Phronomy is a Ruby AI agent framework inspired by open-source AI agent frameworks.
It provides composable building blocks — Workflows, Agents, and Memory — all powered by RubyLLM for LLM abstraction.

Features

Stability labels: Stable — production-ready, semver-protected API. Beta — functional but the API may change in a minor release. Experimental — subject to breaking changes without notice.

Feature Stability
Workflow — Stateful, branching workflows with wait_state/send_event Stable
Workflow Parallel Node — Concurrent branches via application-level threads Beta
Agent — ReAct-style tool-calling agents with memory and guardrails Stable
Before-Completion Hook — Three-tier LLM parameter injection Stable
Memory — Window, summary, ActiveRecord-backed, semantic, and composite memory Stable
Memory Compression — Automatic summarisation and tool-output pruning Beta
Context Management — Token budget calculation, estimation, and pruning Stable
Knowledge/RAG — Retrieval sources with pluggable loaders, splitters, and vector stores Beta
Multi-agent — Agent-as-Tool pattern and hub-and-spoke handoff routing Beta
TrustPipeline — Self-review loop and confidence gate (citations are LLM-self-reported) Experimental
Guardrails — Input/output validation; built-in PII and prompt-injection detectors Beta
Output Parser — JSON and Struct-mapped parsers for structured LLM responses Stable
Eval Framework — Dataset-driven evaluation with multiple scorer types Beta
Tracing — Pluggable span-based observability Stable
StateStore — Persist graph state to memory, ActiveRecord, Redis, or file system Stable
MCP Tool — Model Context Protocol server integration Beta
Rails integrationAgentJob, acts_as_phronomy_message, and generators Beta

Installation

Add to your Gemfile:

gem "phronomy"

Then run:

bundle install

For Rails apps, run the install generator after bundling:

rails generate phronomy:install

This creates an initializer and the required database migrations.

Quick Start

Agent — ReAct tool-calling agent

class WebSearch < Phronomy::Tool::Base
  description "Search the web"
  param :query, type: :string, desc: "Search query"

  def execute(query:)
    # ... call a search API
  end
end

class ResearchAgent < Phronomy::Agent::Base
  model "gpt-4o"
  instructions "You are a research assistant.

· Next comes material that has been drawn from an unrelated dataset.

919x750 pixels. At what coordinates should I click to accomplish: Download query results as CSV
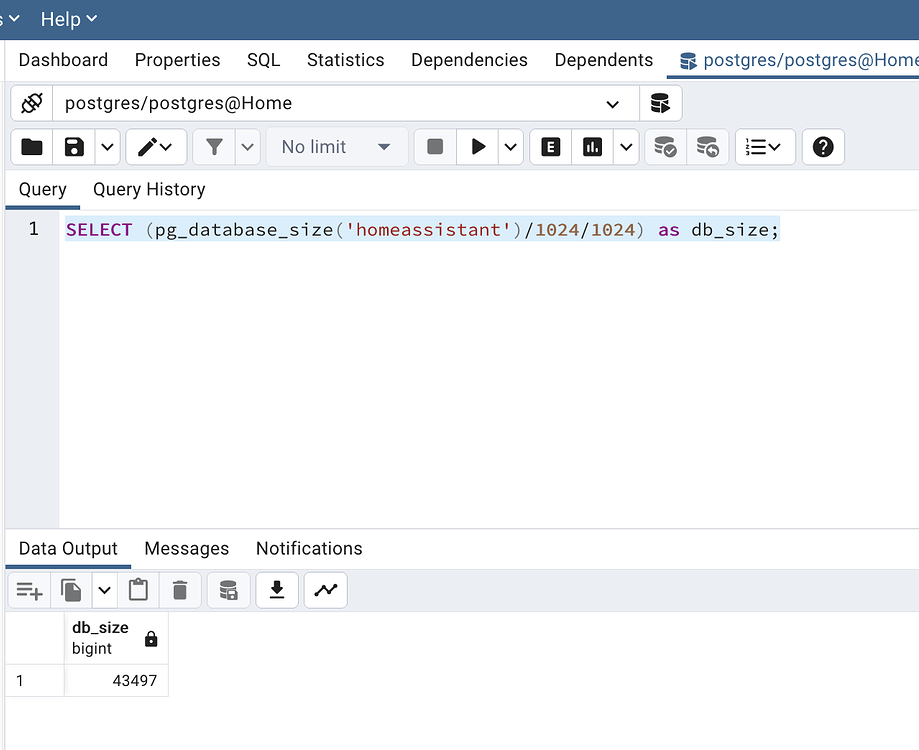(x=277, y=590)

Use tools to answer questions."
  tools WebSearch
  max_iterations 5
end

result = ResearchAgent.new.invoke("What happened in AI research this week?")
puts result[:output]

Workflow — Stateful workflow with wait_state/send_event

class ReviewContext
  include Phronomy::WorkflowContext
  field :draft,    type: :replace
  field :feedback, type: :replace
  field :approved, type: :replace, default: false
end

app = Phronomy::Workflow.define(ReviewContext) do
  initial :write
  state     :write,    action: ->(s) { s.merge(draft: Writer.call(s)) }
  state     :review,   action: ->(s) { s.merge(feedback: Reviewer.call(s.draft)) }
  wait_state :awaiting_approval           # halts here for human decision
  state     :finalize, action: ->(s) { s.merge(approved: true) }
  after :write,    to: :review
  after :review,   to: :awaiting_approval
  after :finalize, to: :__finish__
  event :approve, from: :awaiting_approval, to: :finalize
  event :reject,  from: :awaiting_approval, to: :write
end

Phronomy.configure { |c| c.default_state_store = Phronomy::StateStore::InMemory.new }

# First run — halts at :awaiting_approval
state = app.invoke({ draft: "" }, config: { thread_id: "doc-1" })
puts "Halted: #{state.halted?}"   # => true
puts "Draft: #{state.draft}"

# Resume after human approval — pass the halted state and the event name
final = app.send_event(state: state, event: :approve)
puts "Approved: #{final.approved}"  # => true

Multi-Agent — Agent-as-Tool pattern

Wrap sub-agents as Tool::Base subclasses so the orchestrator LLM can call them on demand.

class ResearchTool < Phronomy::Tool::Base
  description "Research a topic and return key findings as bullet points."
  param :topic, type: :string, desc: "The topic to research"

  def execute(topic:)
    ResearchAgent.new.invoke(topic)[:output]
  end
end

class WriteTool < Phronomy::Tool::Base
  description "Write a technical blog post given research notes and a writing brief."
  param :instructions, type: :string, desc: "Writing brief including research notes"

  def execute(instructions:)
    WriterAgent.new.invoke(instructions)[:output]
  end
end

class OrchestratorAgent < Phronomy::Agent::Base
  model "gpt-4o"
  instructions "Use the research tool first, then the write tool to produce a blog post."
  tools ResearchTool, WriteTool
end

result = OrchestratorAgent.new.invoke("Write a blog post about Ruby 3.4 features")
puts result[:output]

Guardrails — Input/output validation

class NoSensitiveDataGuardrail < Phronomy::Guardrail::InputGuardrail
  def check(input)
    fail!("Credit card numbers are not allowed") if input.match?(/\d{4}-\d{4}-\d{4}-\d{4}/)
  end
end

agent = ResearchAgent.new
agent.add_input_guardrail(NoSensitiveDataGuardrail.new)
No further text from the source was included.